There are no plans to extend the community ophthalmic services medical treatment scheme (COSMTS) despite calls from doctors to do so, the Medical Independent (MI) has been informed.
At the IMO’s AGM in April, doctors passed a motion calling on the Department of Health and the HSE “to resource the nationwide extension” of the COSMTS.
The COSMTS, which commenced as a pilot in 2004, delivers medical and minor surgical eye care to patients outside the acute care setting.
However, a HSE spokesperson told MI that the ongoing implementation of integrated eye care teams would see these teams provide care for minor injuries, corneal foreign bodies, and acute sore eyes in the primary care setting. This system would be cost-effective, they added.
According to the HSE, five physicians are contracted under the COSMTS operating across five locations: Ranelagh, Fairview, Bray, Naas, and Cork.
In 2017, the primary care eye services review group concluded that the COSMTS should be reviewed and updated.
Such a review of the COSMTS would be needed “as the development of integrated eye care teams will allow those currently receiving their care in the hospital setting (except for COSMTS patients) to receive their care in the community setting, once the appropriate facilities and staffing are available”, according to the HSE spokesperson.

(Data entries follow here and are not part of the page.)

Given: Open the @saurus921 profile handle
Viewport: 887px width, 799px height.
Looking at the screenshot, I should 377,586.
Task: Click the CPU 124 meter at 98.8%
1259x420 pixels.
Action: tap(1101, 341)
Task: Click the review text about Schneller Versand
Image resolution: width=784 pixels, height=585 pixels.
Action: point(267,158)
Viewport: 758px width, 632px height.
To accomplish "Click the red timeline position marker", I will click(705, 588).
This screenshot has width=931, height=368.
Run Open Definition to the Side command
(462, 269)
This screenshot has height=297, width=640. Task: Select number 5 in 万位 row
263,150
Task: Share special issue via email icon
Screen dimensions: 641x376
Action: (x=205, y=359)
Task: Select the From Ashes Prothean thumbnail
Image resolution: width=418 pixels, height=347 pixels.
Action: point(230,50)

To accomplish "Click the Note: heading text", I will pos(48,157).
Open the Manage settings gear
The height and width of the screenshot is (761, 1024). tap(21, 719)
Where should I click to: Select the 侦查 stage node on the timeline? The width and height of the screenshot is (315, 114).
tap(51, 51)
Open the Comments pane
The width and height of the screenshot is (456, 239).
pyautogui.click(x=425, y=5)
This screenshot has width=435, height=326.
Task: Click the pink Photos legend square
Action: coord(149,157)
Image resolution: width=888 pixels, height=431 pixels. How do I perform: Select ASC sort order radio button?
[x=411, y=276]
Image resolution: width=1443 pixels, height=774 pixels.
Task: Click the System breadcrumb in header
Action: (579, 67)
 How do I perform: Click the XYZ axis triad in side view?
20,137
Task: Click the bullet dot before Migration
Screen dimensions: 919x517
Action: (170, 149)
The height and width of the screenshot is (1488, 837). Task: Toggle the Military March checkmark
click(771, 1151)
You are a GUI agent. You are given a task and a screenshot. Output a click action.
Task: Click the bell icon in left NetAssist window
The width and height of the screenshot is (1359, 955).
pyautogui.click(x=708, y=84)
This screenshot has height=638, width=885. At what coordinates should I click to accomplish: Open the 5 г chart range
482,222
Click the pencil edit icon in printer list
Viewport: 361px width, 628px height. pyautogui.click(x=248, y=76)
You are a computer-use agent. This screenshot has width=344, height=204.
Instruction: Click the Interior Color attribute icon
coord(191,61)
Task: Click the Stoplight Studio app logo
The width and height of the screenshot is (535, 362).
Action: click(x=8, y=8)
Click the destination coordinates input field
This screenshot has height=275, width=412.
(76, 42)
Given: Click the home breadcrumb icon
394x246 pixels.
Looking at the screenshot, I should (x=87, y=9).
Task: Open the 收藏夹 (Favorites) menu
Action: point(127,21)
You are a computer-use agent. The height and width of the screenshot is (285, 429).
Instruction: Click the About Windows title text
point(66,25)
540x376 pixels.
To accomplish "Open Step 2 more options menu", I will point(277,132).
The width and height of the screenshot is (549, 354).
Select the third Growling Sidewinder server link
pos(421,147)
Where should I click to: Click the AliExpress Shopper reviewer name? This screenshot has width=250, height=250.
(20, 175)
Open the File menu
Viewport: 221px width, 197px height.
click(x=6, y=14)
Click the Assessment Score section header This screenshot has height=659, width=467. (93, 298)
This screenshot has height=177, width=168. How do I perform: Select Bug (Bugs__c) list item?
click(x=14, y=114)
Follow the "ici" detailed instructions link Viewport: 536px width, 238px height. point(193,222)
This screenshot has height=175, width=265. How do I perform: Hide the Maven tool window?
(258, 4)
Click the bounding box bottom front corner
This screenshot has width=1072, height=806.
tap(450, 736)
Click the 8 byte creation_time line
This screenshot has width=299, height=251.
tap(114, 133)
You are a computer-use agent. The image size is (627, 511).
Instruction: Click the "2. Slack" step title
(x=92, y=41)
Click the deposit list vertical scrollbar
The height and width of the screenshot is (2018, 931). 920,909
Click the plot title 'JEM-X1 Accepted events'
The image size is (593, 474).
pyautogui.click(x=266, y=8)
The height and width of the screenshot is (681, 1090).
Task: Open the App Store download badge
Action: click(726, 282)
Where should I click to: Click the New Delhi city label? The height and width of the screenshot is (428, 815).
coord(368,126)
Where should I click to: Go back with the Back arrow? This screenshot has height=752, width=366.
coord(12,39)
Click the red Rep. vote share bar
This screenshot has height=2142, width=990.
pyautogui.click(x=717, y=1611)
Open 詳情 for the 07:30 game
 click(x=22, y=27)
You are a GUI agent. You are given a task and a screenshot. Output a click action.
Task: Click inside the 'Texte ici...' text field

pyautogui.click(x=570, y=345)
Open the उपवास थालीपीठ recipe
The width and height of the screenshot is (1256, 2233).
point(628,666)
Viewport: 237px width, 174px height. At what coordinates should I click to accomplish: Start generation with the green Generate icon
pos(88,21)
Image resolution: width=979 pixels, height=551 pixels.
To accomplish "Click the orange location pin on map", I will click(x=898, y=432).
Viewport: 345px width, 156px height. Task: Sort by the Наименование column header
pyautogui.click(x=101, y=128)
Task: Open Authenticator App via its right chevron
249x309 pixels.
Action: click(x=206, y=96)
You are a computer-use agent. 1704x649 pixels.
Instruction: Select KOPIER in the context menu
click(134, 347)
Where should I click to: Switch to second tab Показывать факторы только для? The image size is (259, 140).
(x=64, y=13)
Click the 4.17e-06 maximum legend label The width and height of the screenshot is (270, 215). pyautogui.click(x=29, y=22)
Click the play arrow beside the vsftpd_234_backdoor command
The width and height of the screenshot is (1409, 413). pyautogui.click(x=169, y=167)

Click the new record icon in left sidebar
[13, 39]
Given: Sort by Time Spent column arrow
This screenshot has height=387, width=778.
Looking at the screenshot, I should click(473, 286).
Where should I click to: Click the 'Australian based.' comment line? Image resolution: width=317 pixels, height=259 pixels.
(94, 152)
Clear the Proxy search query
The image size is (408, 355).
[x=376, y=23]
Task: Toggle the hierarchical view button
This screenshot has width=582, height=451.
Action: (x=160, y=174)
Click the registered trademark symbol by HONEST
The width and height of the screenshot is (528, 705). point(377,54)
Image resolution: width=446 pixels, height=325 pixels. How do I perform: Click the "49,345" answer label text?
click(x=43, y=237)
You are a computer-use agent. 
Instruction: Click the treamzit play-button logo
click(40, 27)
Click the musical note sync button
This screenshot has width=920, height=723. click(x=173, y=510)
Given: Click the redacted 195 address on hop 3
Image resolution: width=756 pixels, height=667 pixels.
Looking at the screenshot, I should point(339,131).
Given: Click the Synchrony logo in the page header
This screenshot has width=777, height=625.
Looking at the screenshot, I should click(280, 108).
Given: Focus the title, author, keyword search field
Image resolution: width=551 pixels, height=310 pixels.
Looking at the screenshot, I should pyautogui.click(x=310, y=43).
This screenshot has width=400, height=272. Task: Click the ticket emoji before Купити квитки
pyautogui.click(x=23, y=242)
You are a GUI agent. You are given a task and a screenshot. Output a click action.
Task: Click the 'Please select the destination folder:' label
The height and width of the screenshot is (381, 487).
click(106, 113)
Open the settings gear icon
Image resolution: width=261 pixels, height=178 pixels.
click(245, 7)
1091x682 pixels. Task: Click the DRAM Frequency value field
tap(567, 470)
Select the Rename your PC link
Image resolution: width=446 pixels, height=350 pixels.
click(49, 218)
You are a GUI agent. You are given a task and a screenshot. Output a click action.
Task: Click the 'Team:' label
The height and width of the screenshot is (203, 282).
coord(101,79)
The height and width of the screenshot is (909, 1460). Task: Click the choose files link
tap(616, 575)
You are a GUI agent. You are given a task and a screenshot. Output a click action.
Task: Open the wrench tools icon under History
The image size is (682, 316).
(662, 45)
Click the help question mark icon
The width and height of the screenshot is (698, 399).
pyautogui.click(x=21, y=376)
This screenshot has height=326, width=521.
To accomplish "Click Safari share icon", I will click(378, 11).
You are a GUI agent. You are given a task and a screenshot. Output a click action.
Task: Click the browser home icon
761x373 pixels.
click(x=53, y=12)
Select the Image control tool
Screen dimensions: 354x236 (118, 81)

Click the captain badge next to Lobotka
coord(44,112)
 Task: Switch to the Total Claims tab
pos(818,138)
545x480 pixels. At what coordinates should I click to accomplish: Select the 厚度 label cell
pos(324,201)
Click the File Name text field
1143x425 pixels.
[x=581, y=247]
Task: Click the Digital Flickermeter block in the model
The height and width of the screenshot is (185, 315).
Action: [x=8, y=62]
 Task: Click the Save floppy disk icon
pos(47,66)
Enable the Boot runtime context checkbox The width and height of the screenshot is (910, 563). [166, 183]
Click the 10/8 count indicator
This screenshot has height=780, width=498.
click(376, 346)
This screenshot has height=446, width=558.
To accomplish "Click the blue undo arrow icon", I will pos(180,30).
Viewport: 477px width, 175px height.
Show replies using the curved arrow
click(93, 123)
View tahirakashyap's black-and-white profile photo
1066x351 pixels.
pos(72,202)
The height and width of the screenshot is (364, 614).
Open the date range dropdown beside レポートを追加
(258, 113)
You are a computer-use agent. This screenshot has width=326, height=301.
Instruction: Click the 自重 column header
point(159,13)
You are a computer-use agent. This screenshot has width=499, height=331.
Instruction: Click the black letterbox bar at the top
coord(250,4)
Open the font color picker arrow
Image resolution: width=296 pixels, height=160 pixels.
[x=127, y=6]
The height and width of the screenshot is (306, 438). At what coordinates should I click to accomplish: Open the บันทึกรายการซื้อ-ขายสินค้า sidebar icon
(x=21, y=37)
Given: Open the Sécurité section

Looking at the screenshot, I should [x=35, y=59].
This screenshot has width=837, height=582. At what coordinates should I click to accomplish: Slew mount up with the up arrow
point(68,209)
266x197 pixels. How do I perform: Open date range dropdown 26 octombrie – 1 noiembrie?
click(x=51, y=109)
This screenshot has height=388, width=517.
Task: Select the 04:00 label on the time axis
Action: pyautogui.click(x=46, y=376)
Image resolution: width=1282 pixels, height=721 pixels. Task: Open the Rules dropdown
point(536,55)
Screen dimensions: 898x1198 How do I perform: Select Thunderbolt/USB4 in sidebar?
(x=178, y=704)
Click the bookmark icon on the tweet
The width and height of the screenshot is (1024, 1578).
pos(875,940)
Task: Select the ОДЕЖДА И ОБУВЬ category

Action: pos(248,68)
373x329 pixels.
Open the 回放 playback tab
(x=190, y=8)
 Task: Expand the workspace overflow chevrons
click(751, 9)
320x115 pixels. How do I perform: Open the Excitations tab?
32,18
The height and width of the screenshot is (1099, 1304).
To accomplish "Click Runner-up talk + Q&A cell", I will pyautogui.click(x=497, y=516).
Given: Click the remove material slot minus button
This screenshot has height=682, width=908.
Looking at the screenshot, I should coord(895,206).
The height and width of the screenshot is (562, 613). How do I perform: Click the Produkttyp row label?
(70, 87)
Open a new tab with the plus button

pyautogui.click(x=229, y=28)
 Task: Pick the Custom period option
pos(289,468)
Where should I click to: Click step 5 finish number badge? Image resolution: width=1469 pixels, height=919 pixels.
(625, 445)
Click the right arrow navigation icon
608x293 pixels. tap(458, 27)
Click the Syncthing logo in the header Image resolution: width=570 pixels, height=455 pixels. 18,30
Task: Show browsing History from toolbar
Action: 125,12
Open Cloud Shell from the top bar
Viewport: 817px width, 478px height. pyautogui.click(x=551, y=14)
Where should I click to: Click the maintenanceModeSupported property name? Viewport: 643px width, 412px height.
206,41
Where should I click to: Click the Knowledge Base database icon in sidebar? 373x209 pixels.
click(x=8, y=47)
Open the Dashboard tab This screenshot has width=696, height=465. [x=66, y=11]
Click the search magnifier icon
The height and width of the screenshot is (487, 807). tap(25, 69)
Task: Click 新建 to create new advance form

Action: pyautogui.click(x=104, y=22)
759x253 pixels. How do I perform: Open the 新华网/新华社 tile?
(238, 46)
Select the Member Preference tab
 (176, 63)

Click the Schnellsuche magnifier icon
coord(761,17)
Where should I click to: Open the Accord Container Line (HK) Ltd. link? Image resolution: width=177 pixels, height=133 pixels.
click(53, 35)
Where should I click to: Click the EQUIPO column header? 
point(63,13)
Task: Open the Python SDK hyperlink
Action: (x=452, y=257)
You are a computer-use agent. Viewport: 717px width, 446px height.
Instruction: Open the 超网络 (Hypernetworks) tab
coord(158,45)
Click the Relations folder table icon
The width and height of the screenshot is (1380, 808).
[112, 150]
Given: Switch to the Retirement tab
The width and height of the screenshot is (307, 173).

Last year, the then Minister for Health Stephen Donnelly said the HSE had advised that an evaluation of the current operation of the COSMTS needed to be conducted before it was extended.
“This review remains a priority for my Department in 2024,” Minister Donnelly said in January 2024.
“The requirements of this review have been regularly discussed in meetings between officials from my Department and their HSE counterparts as well as internally within my Department. This process is continuing in tandem with the pursuit of other priorities in the provision of appropriate eye care.”